Project 461845

Duchenne muscular dystrophy (DMD) is a devastating inherited disease that causes severe muscle weakness and eventually death normally in the second decade of life. We have made the surprising discovery that the disease protein called dystrophin is expressed at high levels in muscle stem cells where it plays an important role in regulating their ability to regenerate muscle. In this application, we propose a comprehensive set of experiments to define the molecular mechanisms that are involved, characterize the changes in the muscle stem cell regenerative program, and evaluate the effect of a treatment to correct this problem. Together, these experiments will provide important new insights into the role played by muscle stem cells in DMD disease progression. We first will characterize the molecular composition of protein complexes affected by deficiencies in dystrophin.
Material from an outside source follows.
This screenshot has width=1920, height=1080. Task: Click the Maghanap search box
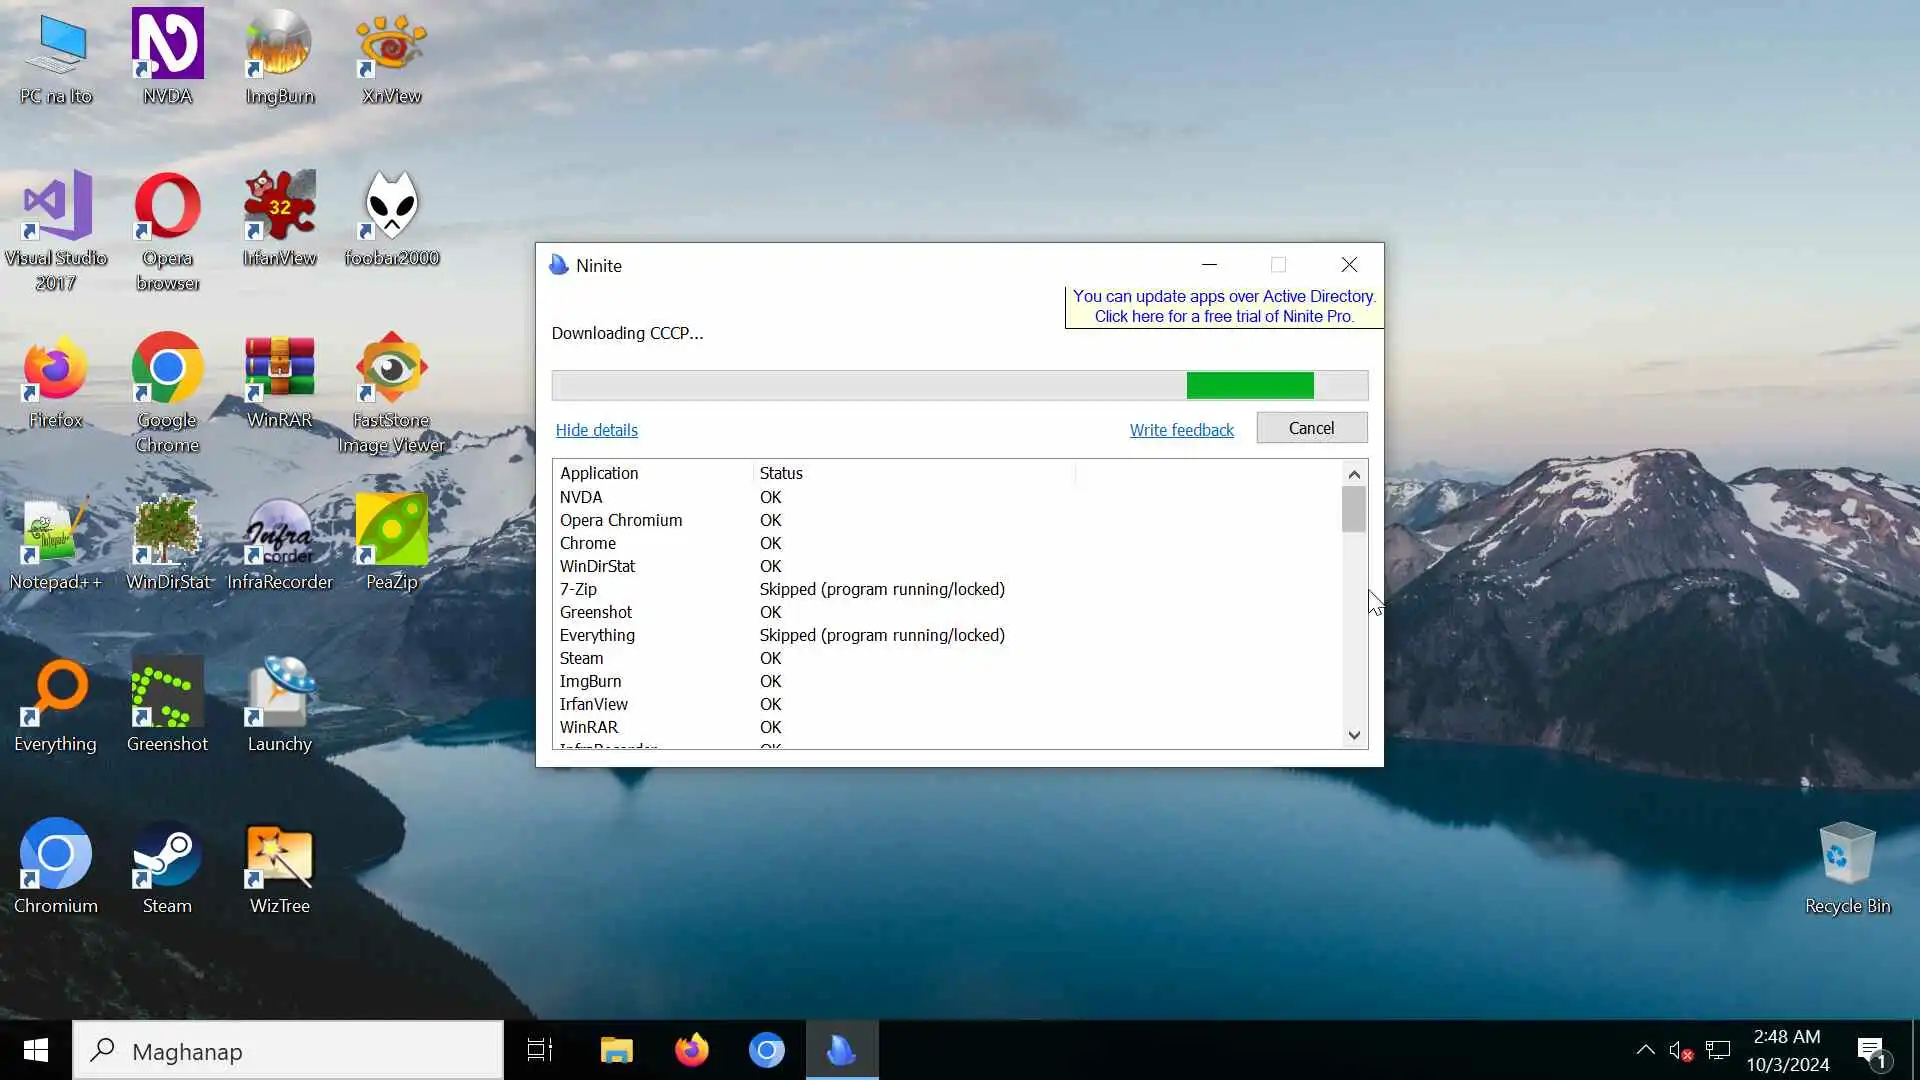[288, 1051]
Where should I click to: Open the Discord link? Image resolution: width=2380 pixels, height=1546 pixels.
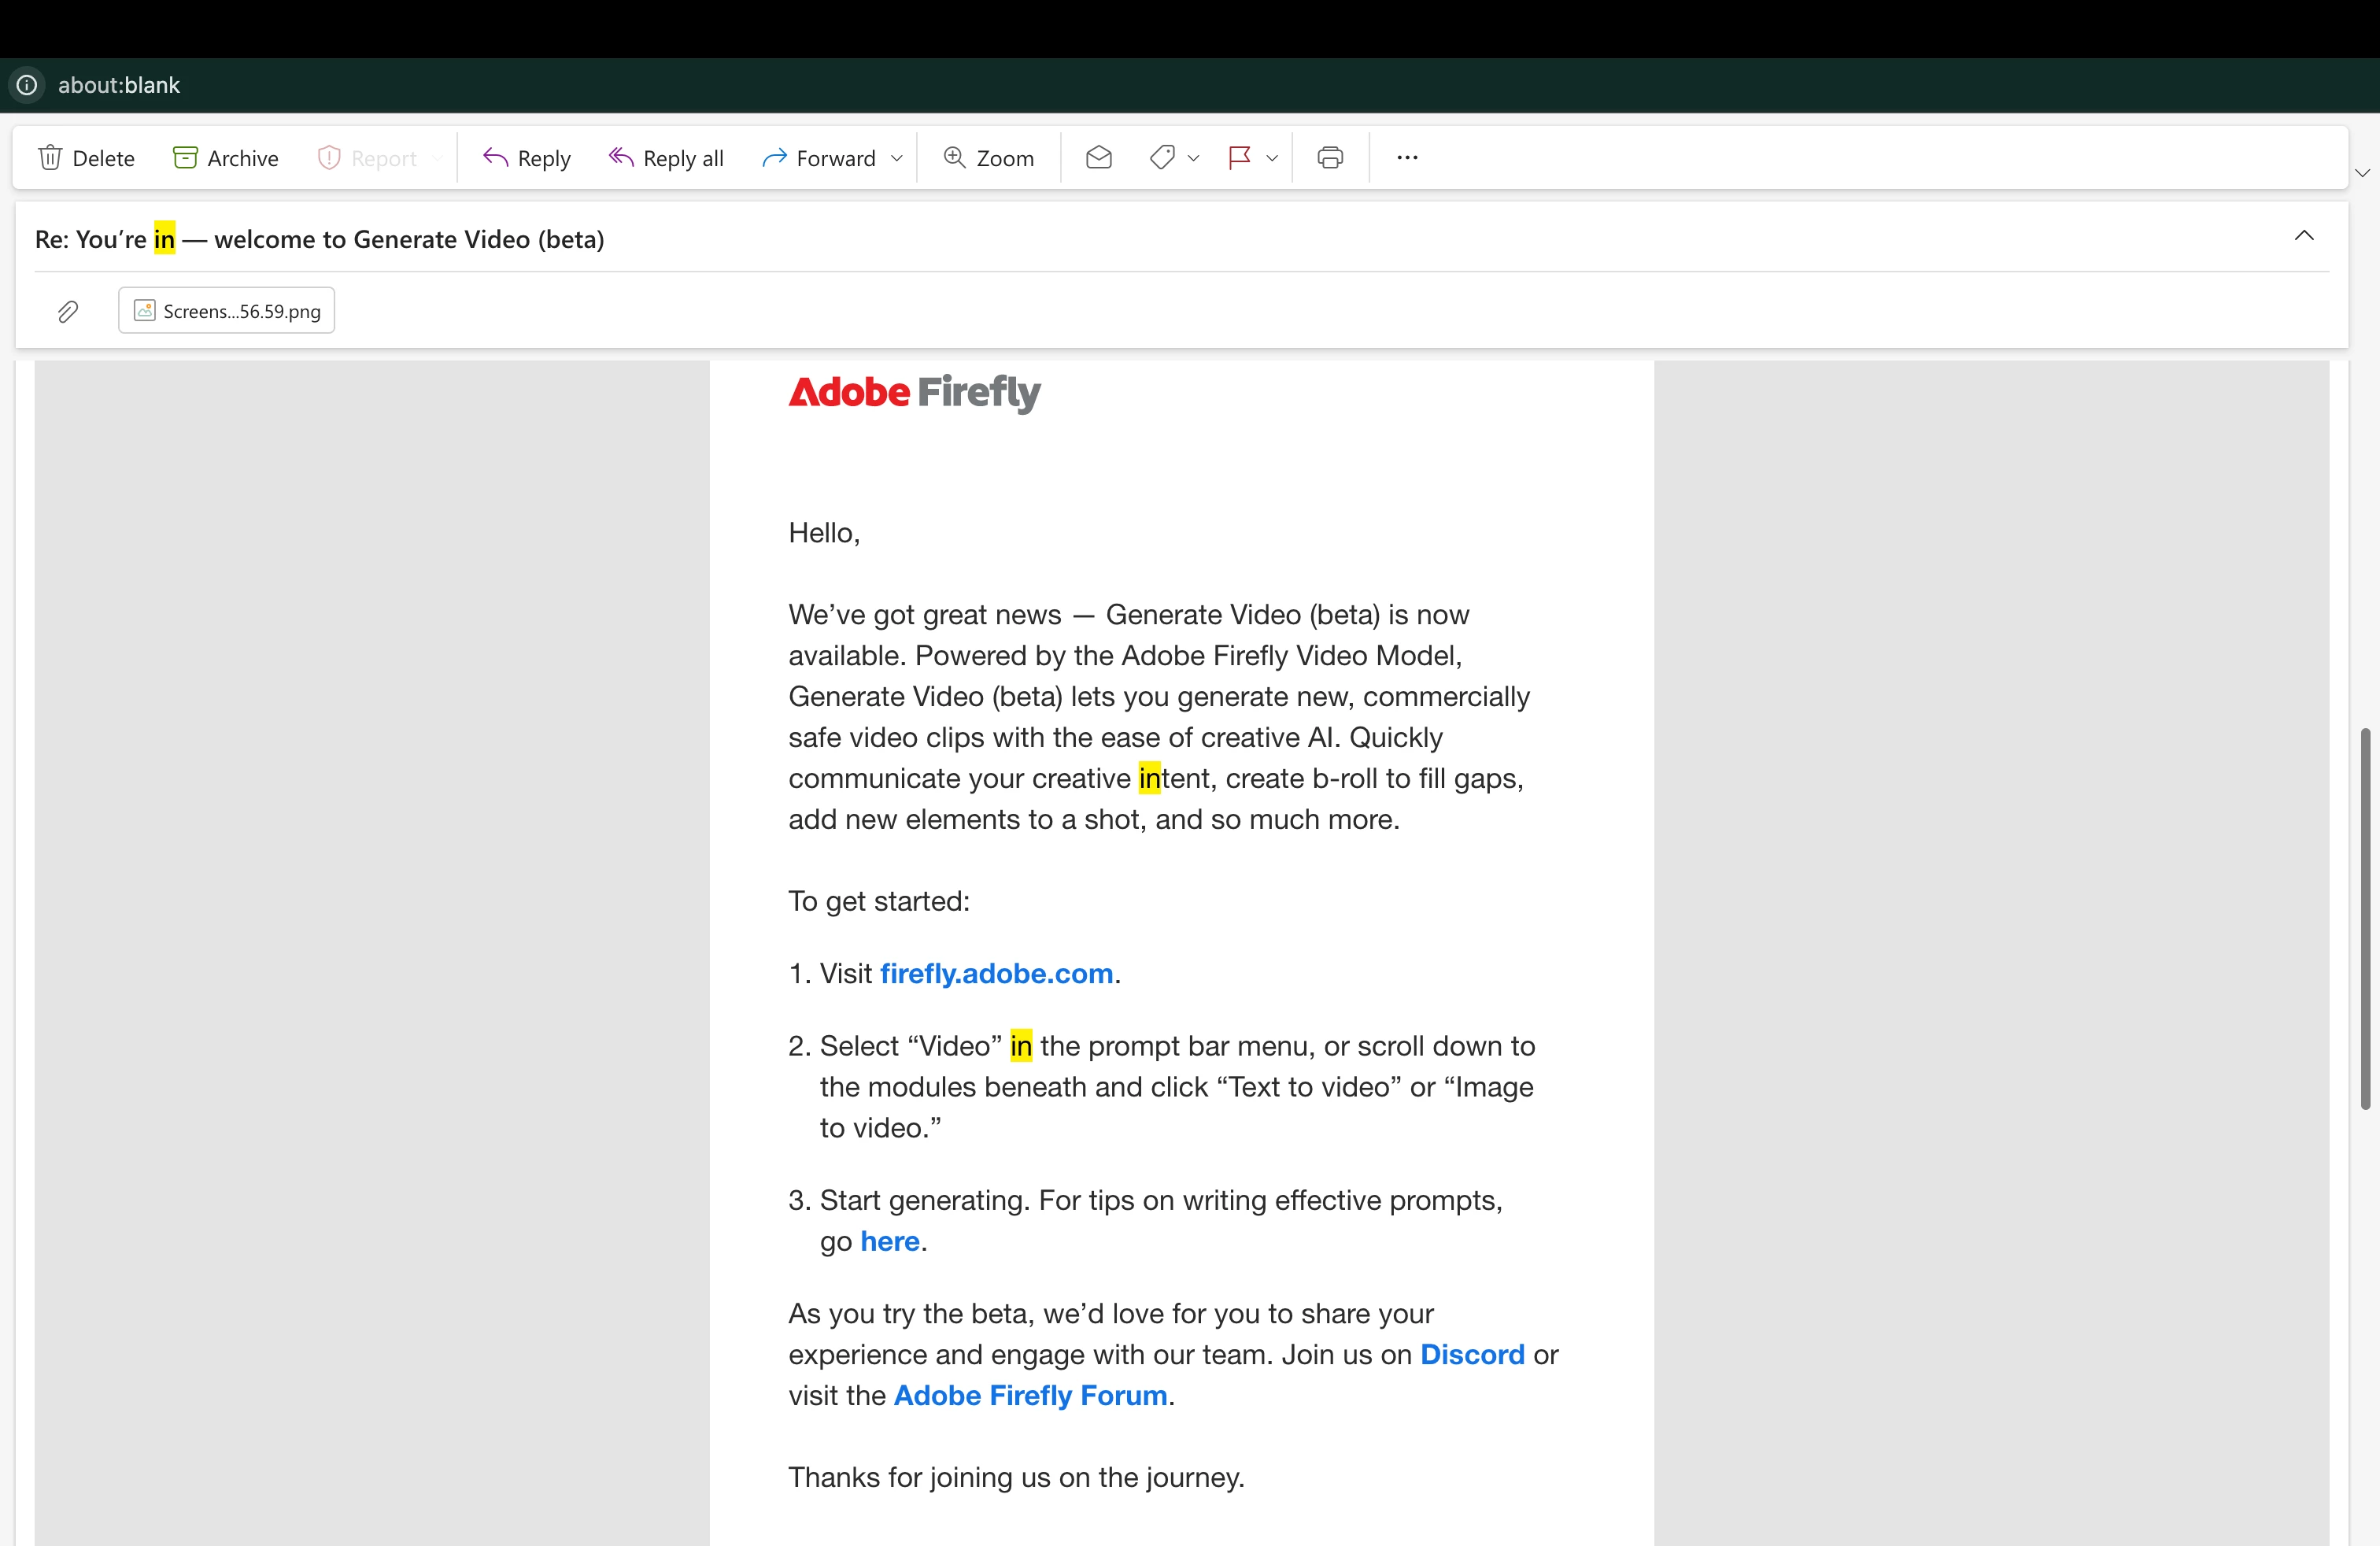1472,1354

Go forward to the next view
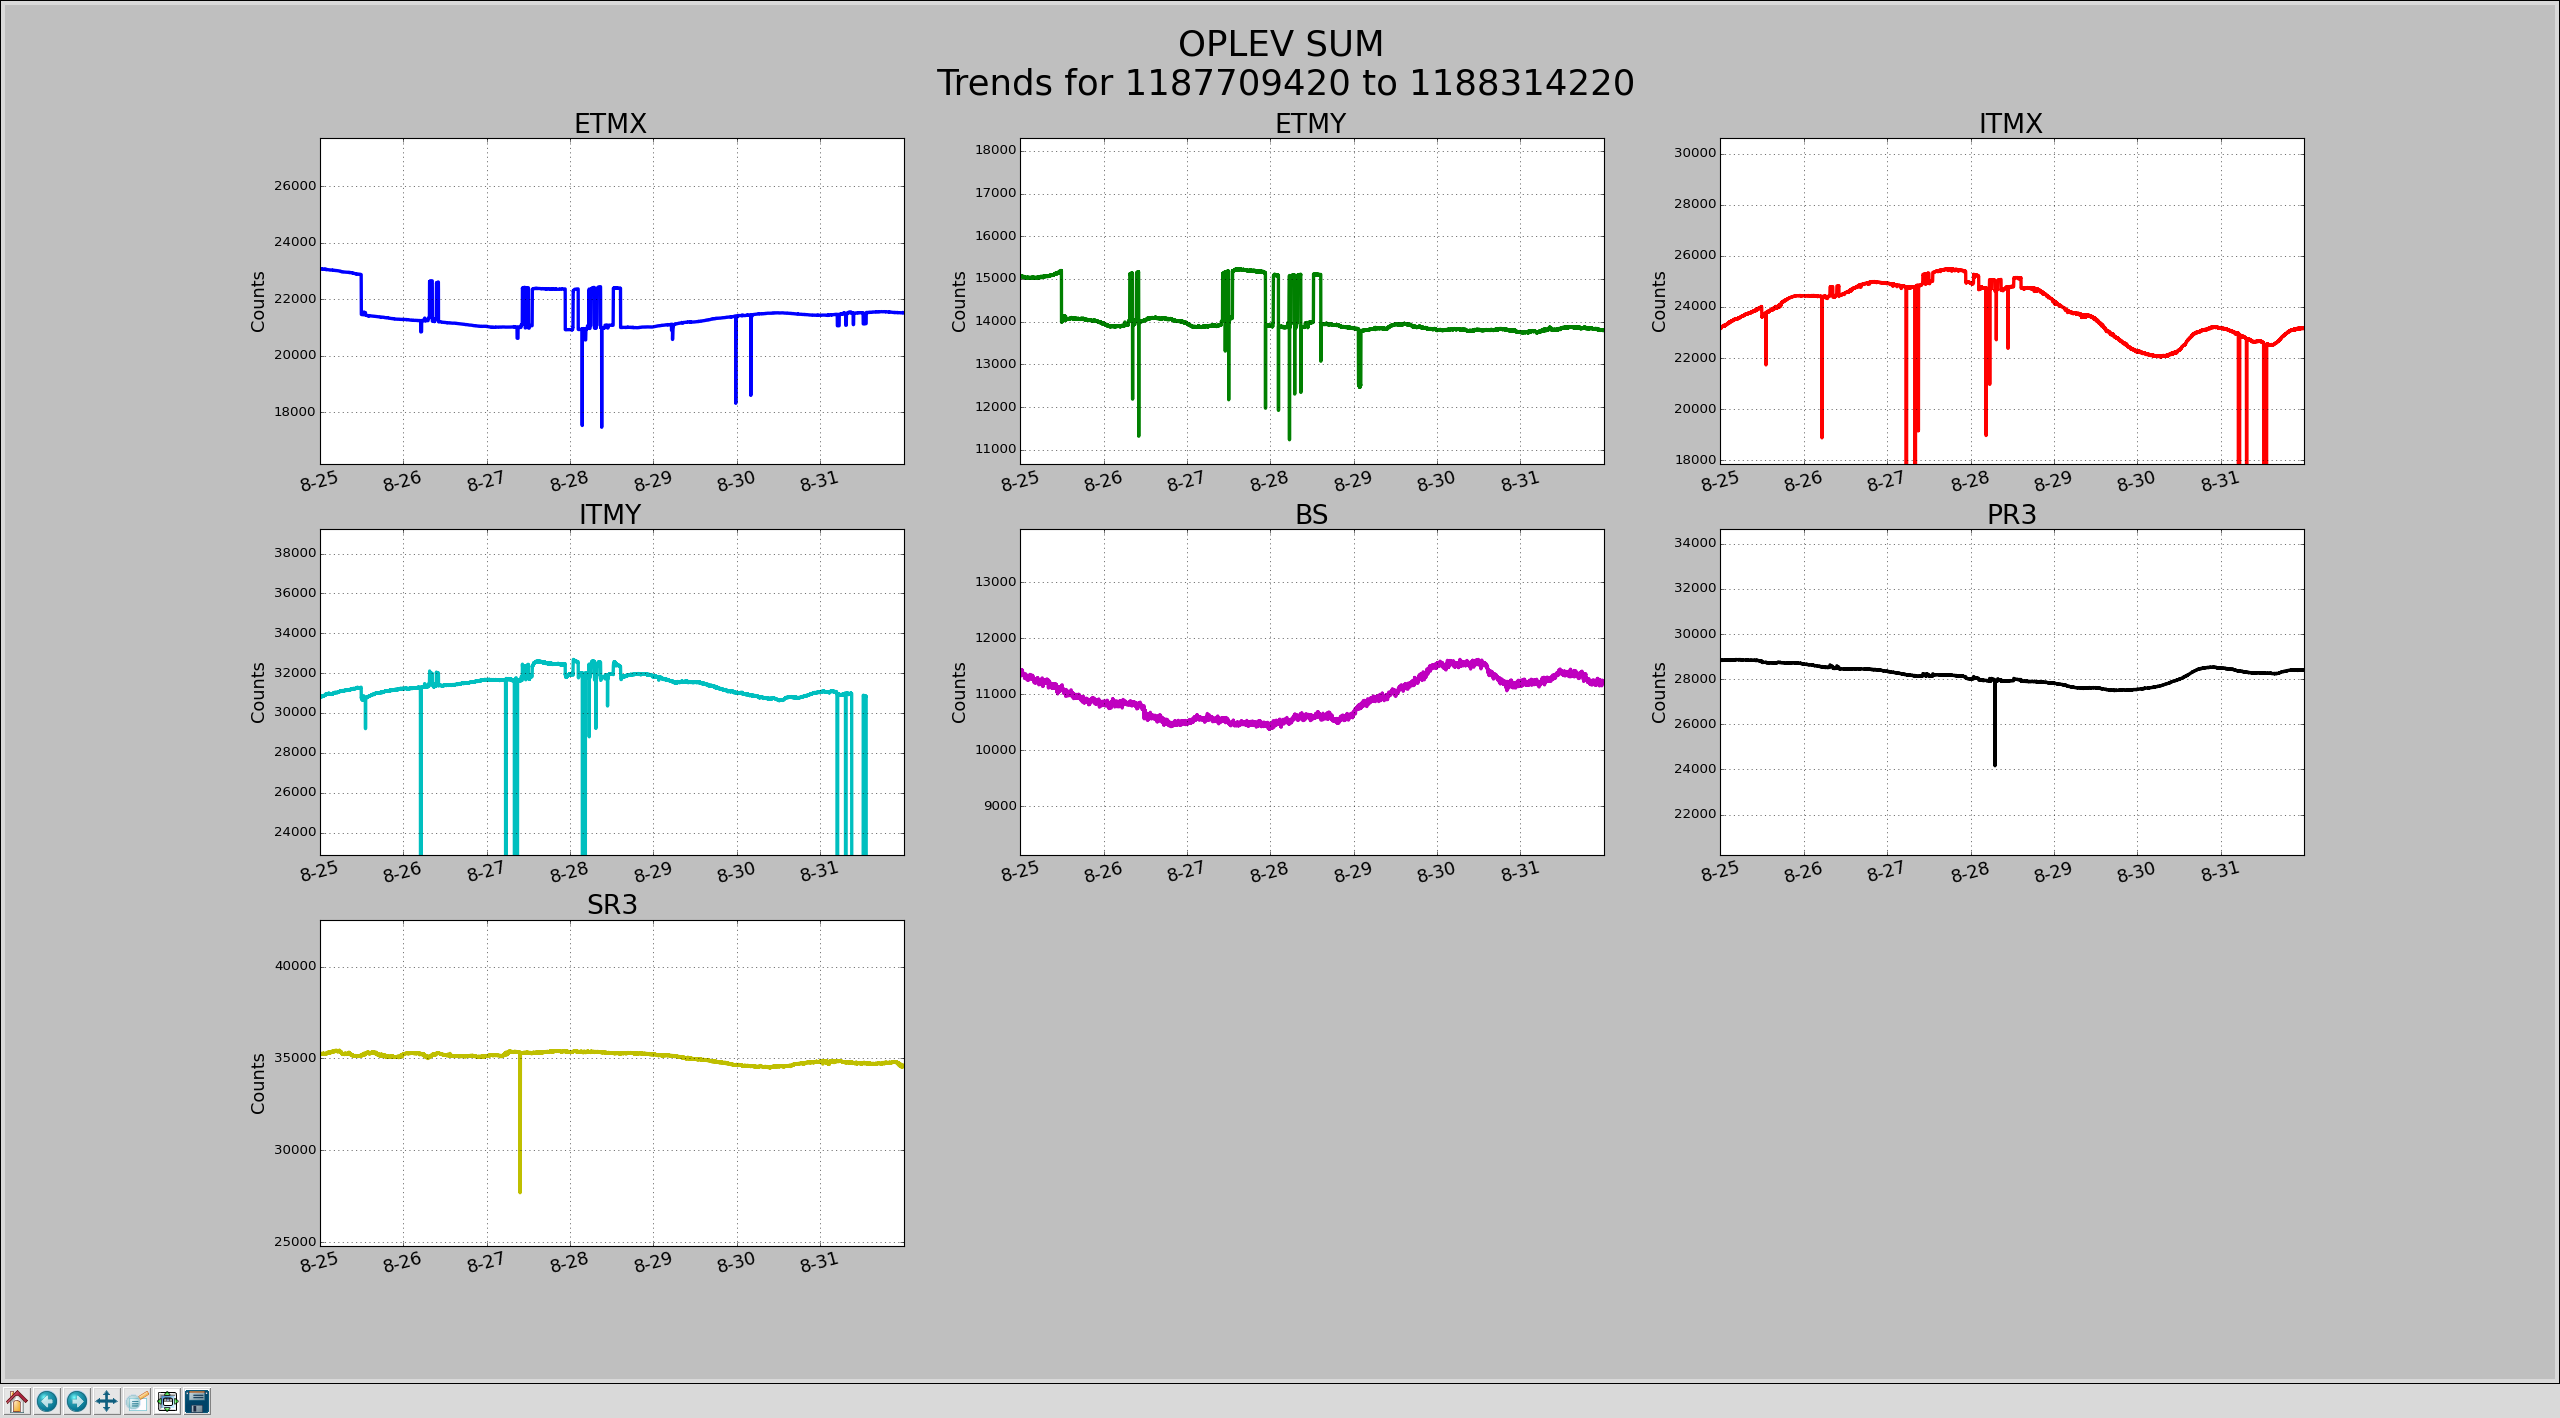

We will downregulate expression of these genes in muscle stem cells to assess their roles. We will examine what happens to these proteins following restoration of muscle stem cell function by potential treatments. Second, we will transplant dystrophin-deficient muscle stem cells and assess their ability to contribute to the stem cell and differentiated myofiber compartments. We will sequence the RNA in single cells to fully define the alterations in differentiation trajectory. We will also perform experiments to examine the effect of potential treatments. Third, we will deeply map alterations in chromosome accessibility and examine gene expression together to determine to what extent the gene expression program is compromised. In conclusion, our proposed experiments will provide important understanding of the defects in the mechanisms regulating the function muscle stem cells in DMD. These experiments will not only clarify molecular defects in DMD satellite cells but will point the way forward to strategies for potential therapeutic intervention.